Have you ever noticed that North Americans typically choose to vacation in walkable, bikeable, vibrant places and yet, after returning home, many of us advocate against (or at least fail to advocate for) policies that have the potential to transform our own cities into these same types of places? Making excuses for why various initiatives could never work in our own cities, we seem skeptical that our cities are able to be, or are even worthy of being, anything other than places to tolerate until we’ve saved enough for our next escape abroad.
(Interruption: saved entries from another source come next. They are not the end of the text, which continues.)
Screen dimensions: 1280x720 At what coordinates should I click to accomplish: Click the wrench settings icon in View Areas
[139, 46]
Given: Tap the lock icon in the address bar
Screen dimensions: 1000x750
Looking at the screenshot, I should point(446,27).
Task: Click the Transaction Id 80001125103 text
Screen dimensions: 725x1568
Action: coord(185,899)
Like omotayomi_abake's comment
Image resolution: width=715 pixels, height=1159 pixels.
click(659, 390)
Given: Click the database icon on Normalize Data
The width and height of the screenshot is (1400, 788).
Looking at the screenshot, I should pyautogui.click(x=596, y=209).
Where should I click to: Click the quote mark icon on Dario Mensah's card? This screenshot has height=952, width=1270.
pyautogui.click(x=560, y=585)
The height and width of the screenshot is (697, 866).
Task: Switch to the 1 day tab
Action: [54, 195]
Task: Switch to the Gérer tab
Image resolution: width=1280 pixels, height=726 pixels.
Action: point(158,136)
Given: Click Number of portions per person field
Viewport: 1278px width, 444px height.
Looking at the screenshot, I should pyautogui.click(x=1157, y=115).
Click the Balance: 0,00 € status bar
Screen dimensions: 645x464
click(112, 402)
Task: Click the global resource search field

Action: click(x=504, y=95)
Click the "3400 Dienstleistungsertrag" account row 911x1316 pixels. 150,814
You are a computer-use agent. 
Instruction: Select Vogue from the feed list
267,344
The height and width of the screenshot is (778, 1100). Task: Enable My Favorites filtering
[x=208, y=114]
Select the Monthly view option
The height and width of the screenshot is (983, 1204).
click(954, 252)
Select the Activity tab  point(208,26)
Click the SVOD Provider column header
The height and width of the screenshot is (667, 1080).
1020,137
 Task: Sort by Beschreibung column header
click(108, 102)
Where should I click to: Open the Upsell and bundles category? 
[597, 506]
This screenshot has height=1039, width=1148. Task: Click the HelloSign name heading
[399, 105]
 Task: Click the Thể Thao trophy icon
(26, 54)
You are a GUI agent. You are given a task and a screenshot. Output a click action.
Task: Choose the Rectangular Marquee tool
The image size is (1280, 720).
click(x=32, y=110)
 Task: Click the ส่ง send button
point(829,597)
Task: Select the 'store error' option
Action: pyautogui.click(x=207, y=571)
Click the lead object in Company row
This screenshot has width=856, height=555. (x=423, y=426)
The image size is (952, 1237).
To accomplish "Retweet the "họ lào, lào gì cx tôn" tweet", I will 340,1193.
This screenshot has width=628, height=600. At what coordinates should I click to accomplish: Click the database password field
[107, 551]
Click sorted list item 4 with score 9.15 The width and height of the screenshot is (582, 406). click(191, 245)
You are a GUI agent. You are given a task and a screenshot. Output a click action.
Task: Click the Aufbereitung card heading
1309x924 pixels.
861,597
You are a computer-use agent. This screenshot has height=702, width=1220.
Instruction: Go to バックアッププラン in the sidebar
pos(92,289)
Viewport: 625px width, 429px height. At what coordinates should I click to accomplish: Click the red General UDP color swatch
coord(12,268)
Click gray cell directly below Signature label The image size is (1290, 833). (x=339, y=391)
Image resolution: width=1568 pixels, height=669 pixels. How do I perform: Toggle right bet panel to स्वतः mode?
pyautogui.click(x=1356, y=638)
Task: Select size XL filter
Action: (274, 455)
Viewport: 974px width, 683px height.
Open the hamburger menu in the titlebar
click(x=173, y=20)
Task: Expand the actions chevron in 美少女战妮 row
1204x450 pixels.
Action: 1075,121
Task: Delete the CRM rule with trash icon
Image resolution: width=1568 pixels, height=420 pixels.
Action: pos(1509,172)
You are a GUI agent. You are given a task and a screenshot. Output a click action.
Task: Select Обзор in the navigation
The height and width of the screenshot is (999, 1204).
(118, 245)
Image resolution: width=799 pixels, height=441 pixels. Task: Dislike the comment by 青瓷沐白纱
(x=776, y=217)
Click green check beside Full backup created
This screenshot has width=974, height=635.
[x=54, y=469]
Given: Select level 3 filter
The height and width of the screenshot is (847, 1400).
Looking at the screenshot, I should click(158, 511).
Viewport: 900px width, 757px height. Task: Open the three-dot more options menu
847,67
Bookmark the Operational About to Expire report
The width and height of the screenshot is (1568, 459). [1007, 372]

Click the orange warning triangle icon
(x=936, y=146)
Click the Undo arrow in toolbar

I’ve recently become a bit of an evangelist about a phenomenal YouTube channel called NotJustBikes. Having skyrocketed to over a million subscribers in just a few years, NotJustBikes is produced by a Canadian who moved from Toronto to Amsterdam to improve his young family’s quality of life. With a biting wit and passionate disdain for bad city design, he articulates everything that – often subconsciously – disturbs people about the urban landscape. He highlights how smart city design in the Netherlands (and other forward thinking places) have contributed to making the Dutch some of the happiest people on the planet. It’s inspiring to learn about how previously car-centric cities like Amsterdam were able to radically improve traffic safety and efficiency for their citizens within just a few decades.
Amongst NotJustBikes fans, it’s commonly acknowledged that once you’ve seen enough of the channel’s content, you can never see your city the same way again. You’ll find yourself shaking your head at issues you’d never noticed previously (wait until you learn what a “stroad” is!), but also newly excited about your city’s potential.
Of course, urban planning policies are not a one-size-fits-all, and there are meaningful differences between Edmonton and places like Amsterdam. But there’s no reason we couldn’t learn from the Finnish town of Oulu where, despite having a climate similar to Edmonton, most people – including children – cycle all year round (eliminating the hassle of sitting in traffic for school pickup and dropoff, to name one benefit). This isn’t a happy accident, but rather has been enabled by strategic investments in biking infrastructure and initiatives.
The City of Edmonton is enacting some meaningful changes including zoning reform, removing mandatory parking minimums and investing in bike infrastructure. I believe NotJustBikes and the ecosystem of like-minded urban planners will be key to informing citizens about how changes like these can make us happier, healthier, safer and more connected, all while being kinder to our shared home.
I recommend starting with NotJustBikes’ “Strong Towns” playlist to learn how smart urban planning makes us better off financially at the individual, commercial and city level. And once you’re hooked, help spread the word!